Yes ! Thank you @lucianoiam - It works perfectly :) (For those having trouble, after copying the new binaries from JackRouter, make sure the registry is properly linked to the DLL)

sletz commented 3 years ago

yes.... finally !!

wholenotes commented 3 years ago

@falkTX Is this the list of files for JACK 1.9.17? I'm also trying to locate the list for JACK 1.9.11 on Win64 to work on a clean uninstaller. Thanks.

the jack drivers are in the jack/ directory. JackRouter.dll is missing because it is unmaintained, see v1.9.15 news

jack install list:

~/.wine/drive_c/Program Files/JACK2$ find . | sort
.
./include
./include/jack
./include/jack/control.h
./include/jack/intclient.h
./include/jack/jack.h
./include/jack/jslist.h
./include/jack/metadata.h
./include/jack/midiport.h
./include/jack/net.h
./include/jack/ringbuffer.h
./include/jack/session.h
./include/jack/statistics.h
./include/jack/systemdeps.h
./include/jack/thread.h
./include/jack/transport.h
./include/jack/types.h
./include/jack/uuid.h
./include/jack/weakjack.h
./include/jack/weakmacros.h
./jack
./jack.ico
./jack/audioadapter.dll
./jack/inprocess.dll
./jack/jack_dummy.dll
./jack/jack_loopback.dll
./jack/jack_net.dll
./jack/jack_netone.dll
./jack/jack_portaudio.dll
./jack/jack_proxy.dll
./jack/jack_winmme.dll
./jack/netadapter.dll
./jack/netmanager.dll
./jack/profiler.dll
./jackd.exe
./lib
./lib/jack
./lib/jack/audioadapter.dll.a
./lib/jack/dummy.dll.a
./lib/jack/inprocess.dll.a
./lib/jack/loopback.dll.a
./lib/jack/net.dll.a
./lib/jack/netadapter.dll.a
./lib/jack/netmanager.dll.a
./lib/jack/netone.dll.a
./lib/jack/portaudio.dll.a
./lib/jack/profiler.dll.a
./lib/jack/proxy.dll.a
./lib/jack/winmme.dll.a
./lib/libjack64.def
./lib/libjack64.dll.a
./lib/libjack64.lib
./lib/libjacknet64.def
./lib/libjacknet64.dll.a
./lib/libjacknet64.lib
./lib/libjackserver64.def
./lib/libjackserver64.dll.a
./lib/libjackserver64.lib
./lib32
./lib32/libjack.def
./lib32/libjack.dll.a
./lib32/libjack.lib
./libjacknet64.dll
./libjackserver64.dll
./qjackctl
./qjackctl/Qt5Core.dll
./qjackctl/Qt5Gui.dll
./qjackctl/Qt5Network.dll
./qjackctl/Qt5Widgets.dll
./qjackctl/Qt5Xml.dll
./qjackctl/platforms
./qjackctl/platforms/qwindows.dll
./qjackctl/qjackctl.exe
./tools
./tools/jack_alias.exe
./tools/jack_bufsize.exe
./tools/jack_connect.exe
./tools/jack_cpu_load.exe
./tools/jack_evmon.exe
./tools/jack_freewheel.exe
./tools/jack_latent_client.exe
./tools/jack_load.exe
./tools/jack_lsp.exe
./tools/jack_metro.exe
./tools/jack_midi_dump.exe
./tools/jack_midi_latency_test.exe
./tools/jack_midiseq.exe
./tools/jack_midisine.exe
./tools/jack_monitor_client.exe
./tools/jack_net_master.exe
./tools/jack_net_slave.exe
./tools/jack_property.exe
./tools/jack_rec.exe
./tools/jack_samplerate.exe
./tools/jack_server_control.exe
./tools/jack_session_notify.exe
./tools/jack_showtime.exe
./tools/jack_simdtests.exe
./tools/jack_simple_client.exe
./tools/jack_simple_session_client.exe
./tools/jack_thru.exe
./tools/jack_unload.exe
./tools/jack_wait.exe
./tools/jack_zombie.exe
./unins000.dat
./unins000.exe

anything missing from the 32bit install maybe?

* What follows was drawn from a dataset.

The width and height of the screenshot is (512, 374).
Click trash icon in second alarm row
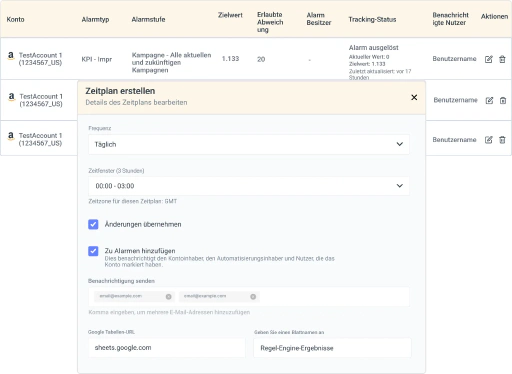[503, 100]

wholenotes commented 3 years ago

Not sure if the issue belongs in this thread, but I'm working with another developer who says the uninstaller successfully deleted the above list of files, but JACK is still having problems: https://github.com/jackaudio/jack2/issues/706

Wondering if there are lingering JACK files outside this list we need to account for.

SynthiaPayne commented 3 years ago

You might want to look at #714 for more info on issues related to the Win64 problems. Another person, like me, combined the 32-bit version with the 64-bit version and now JACK starts.

synth

On 2/17/2021 1:20 PM, wholenotes wrote:

Not sure if the issue belongs in this thread, but I'm working with another developer who says the uninstaller successfully deleted the above list of files, but JACK is still having problems:

706 https://github.com/jackaudio/jack2/issues/706

Wondering if there are lingering JACK files outside this list we need to account for.